Restrict the output to the lines below starting at the one that contains "HJL Electronics Latest" and ending at the one that contains "Mot de passe perdu ? (255, 141)", and restate them word for word, both ends included.

=== Begin Enclosure ===

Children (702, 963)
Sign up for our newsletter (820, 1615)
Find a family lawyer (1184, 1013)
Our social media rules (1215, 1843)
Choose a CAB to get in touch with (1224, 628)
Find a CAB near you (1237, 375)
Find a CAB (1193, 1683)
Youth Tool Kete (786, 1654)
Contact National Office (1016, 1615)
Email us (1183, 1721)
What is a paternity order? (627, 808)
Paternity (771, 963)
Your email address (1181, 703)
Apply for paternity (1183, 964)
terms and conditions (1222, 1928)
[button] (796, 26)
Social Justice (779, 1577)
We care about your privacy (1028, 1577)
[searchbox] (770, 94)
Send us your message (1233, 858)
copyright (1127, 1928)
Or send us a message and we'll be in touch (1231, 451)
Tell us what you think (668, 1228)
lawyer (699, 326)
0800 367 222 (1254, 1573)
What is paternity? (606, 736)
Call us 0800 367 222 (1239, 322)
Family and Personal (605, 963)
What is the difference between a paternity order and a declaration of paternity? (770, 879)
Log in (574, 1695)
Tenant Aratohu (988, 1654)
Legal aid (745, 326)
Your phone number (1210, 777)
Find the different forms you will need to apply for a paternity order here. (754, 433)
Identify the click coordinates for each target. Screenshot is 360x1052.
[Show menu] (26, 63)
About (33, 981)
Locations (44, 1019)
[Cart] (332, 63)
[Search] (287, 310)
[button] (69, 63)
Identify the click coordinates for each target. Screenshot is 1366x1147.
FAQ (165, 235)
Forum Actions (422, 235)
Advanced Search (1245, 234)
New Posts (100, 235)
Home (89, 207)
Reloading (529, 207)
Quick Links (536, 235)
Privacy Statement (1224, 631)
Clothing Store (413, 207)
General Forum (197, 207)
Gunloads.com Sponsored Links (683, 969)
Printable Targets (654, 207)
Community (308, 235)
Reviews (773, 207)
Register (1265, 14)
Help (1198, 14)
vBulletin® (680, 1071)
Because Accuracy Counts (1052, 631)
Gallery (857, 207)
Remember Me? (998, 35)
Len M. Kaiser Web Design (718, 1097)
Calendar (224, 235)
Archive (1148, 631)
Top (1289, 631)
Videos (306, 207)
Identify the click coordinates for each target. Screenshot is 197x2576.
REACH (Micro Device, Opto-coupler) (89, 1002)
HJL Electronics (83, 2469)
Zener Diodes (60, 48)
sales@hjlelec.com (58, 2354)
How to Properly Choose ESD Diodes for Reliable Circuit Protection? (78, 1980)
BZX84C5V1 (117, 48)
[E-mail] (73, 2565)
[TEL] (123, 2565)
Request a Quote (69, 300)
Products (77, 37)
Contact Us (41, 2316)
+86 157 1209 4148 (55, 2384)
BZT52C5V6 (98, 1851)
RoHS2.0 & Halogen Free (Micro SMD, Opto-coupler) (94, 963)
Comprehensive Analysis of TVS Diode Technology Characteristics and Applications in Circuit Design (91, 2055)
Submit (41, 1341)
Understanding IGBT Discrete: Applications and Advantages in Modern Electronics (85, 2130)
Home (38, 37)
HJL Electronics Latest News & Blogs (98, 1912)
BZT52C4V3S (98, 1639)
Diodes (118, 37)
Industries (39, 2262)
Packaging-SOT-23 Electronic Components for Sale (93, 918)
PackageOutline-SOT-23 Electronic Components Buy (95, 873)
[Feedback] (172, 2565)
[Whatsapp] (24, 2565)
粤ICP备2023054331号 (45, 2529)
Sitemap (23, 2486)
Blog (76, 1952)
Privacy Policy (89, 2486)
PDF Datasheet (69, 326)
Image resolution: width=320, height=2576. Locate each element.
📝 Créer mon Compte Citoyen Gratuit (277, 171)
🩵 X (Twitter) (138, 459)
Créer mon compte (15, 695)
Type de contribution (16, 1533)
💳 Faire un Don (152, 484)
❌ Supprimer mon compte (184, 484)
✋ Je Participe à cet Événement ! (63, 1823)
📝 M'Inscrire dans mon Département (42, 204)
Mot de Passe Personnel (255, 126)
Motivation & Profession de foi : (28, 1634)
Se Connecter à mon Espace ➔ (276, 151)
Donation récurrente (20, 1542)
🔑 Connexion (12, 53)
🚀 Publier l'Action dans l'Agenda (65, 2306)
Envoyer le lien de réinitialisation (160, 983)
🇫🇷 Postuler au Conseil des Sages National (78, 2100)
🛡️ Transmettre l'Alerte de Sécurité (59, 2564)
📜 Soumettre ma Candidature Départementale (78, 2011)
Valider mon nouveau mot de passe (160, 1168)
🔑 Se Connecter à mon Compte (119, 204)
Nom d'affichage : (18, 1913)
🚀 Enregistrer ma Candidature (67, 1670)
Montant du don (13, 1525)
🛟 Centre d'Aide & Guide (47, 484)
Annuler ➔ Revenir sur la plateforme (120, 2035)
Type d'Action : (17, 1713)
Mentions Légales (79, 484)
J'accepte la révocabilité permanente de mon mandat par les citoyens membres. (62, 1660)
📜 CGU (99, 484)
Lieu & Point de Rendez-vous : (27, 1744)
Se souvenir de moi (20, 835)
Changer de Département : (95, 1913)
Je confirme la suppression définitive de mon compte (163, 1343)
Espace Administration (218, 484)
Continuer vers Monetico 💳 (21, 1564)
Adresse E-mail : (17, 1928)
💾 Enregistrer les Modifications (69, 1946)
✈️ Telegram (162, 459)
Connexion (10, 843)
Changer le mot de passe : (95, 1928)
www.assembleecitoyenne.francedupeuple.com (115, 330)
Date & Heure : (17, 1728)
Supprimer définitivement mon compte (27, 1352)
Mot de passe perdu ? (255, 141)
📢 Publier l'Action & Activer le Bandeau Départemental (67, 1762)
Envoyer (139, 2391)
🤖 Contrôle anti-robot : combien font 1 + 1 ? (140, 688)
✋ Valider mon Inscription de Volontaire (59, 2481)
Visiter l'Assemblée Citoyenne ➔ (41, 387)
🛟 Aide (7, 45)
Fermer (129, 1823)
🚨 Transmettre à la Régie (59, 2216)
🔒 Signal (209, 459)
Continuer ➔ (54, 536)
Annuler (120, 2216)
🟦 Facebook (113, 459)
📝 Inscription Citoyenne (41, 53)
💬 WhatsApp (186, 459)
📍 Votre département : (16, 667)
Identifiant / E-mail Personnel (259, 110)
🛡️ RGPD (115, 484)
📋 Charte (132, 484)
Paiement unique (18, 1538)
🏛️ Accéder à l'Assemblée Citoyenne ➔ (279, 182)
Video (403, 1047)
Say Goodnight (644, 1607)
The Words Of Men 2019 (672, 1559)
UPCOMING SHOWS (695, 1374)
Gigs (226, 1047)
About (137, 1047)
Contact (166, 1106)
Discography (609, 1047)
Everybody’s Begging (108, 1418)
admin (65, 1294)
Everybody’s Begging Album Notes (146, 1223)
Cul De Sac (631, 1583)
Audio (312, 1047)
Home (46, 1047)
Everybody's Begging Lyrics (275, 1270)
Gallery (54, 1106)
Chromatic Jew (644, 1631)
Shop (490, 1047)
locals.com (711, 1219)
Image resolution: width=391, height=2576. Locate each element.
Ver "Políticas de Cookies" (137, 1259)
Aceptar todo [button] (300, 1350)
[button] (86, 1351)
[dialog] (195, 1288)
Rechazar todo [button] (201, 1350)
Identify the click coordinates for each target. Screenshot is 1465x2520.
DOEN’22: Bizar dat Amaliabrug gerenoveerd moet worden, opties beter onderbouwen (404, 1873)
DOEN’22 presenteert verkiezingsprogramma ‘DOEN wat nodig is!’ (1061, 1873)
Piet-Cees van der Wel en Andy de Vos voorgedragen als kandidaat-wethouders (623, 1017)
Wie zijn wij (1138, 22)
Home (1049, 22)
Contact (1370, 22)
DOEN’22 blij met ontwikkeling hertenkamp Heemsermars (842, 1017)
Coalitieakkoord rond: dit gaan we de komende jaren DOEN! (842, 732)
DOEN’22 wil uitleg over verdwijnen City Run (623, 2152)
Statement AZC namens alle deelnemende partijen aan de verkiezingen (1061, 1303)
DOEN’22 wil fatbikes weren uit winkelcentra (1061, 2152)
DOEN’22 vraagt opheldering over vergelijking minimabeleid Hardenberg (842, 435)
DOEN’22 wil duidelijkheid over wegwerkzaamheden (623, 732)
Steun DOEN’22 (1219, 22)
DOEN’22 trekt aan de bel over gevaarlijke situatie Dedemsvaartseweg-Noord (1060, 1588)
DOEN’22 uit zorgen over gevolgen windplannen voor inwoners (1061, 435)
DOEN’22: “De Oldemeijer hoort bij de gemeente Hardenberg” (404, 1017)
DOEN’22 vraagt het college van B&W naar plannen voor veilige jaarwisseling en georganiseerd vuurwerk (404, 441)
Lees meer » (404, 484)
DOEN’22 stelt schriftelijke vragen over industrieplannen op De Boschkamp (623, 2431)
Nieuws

=== End Enclosure ===

* [PROBLEM SOLUTION]:
HJL Electronics Latest News & Blogs (98, 1912)
BZT52C4V3S (98, 1639)
Diodes (118, 37)
Industries (39, 2262)
Packaging-SOT-23 Electronic Components for Sale (93, 918)
PackageOutline-SOT-23 Electronic Components Buy (95, 873)
[Feedback] (172, 2565)
[Whatsapp] (24, 2565)
粤ICP备2023054331号 (45, 2529)
Sitemap (23, 2486)
Blog (76, 1952)
Privacy Policy (89, 2486)
PDF Datasheet (69, 326)
Image resolution: width=320, height=2576. Locate each element.
📝 Créer mon Compte Citoyen Gratuit (277, 171)
🩵 X (Twitter) (138, 459)
Créer mon compte (15, 695)
Type de contribution (16, 1533)
💳 Faire un Don (152, 484)
❌ Supprimer mon compte (184, 484)
✋ Je Participe à cet Événement ! (63, 1823)
📝 M'Inscrire dans mon Département (42, 204)
Mot de Passe Personnel (255, 126)
Motivation & Profession de foi : (28, 1634)
Se Connecter à mon Espace ➔ (276, 151)
Donation récurrente (20, 1542)
🔑 Connexion (12, 53)
🚀 Publier l'Action dans l'Agenda (65, 2306)
Envoyer le lien de réinitialisation (160, 983)
🇫🇷 Postuler au Conseil des Sages National (78, 2100)
🛡️ Transmettre l'Alerte de Sécurité (59, 2564)
📜 Soumettre ma Candidature Départementale (78, 2011)
Valider mon nouveau mot de passe (160, 1168)
🔑 Se Connecter à mon Compte (119, 204)
Nom d'affichage : (18, 1913)
🚀 Enregistrer ma Candidature (67, 1670)
Montant du don (13, 1525)
🛟 Centre d'Aide & Guide (47, 484)
Annuler ➔ Revenir sur la plateforme (120, 2035)
Type d'Action : (17, 1713)
Mentions Légales (79, 484)
J'accepte la révocabilité permanente de mon mandat par les citoyens membres. (62, 1660)
📜 CGU (99, 484)
Lieu & Point de Rendez-vous : (27, 1744)
Se souvenir de moi (20, 835)
Changer de Département : (95, 1913)
Je confirme la suppression définitive de mon compte (163, 1343)
Espace Administration (218, 484)
Continuer vers Monetico 💳 (21, 1564)
Adresse E-mail : (17, 1928)
💾 Enregistrer les Modifications (69, 1946)
✈️ Telegram (162, 459)
Connexion (10, 843)
Changer le mot de passe : (95, 1928)
www.assembleecitoyenne.francedupeuple.com (115, 330)
Date & Heure : (17, 1728)
Supprimer définitivement mon compte (27, 1352)
Mot de passe perdu ? (255, 141)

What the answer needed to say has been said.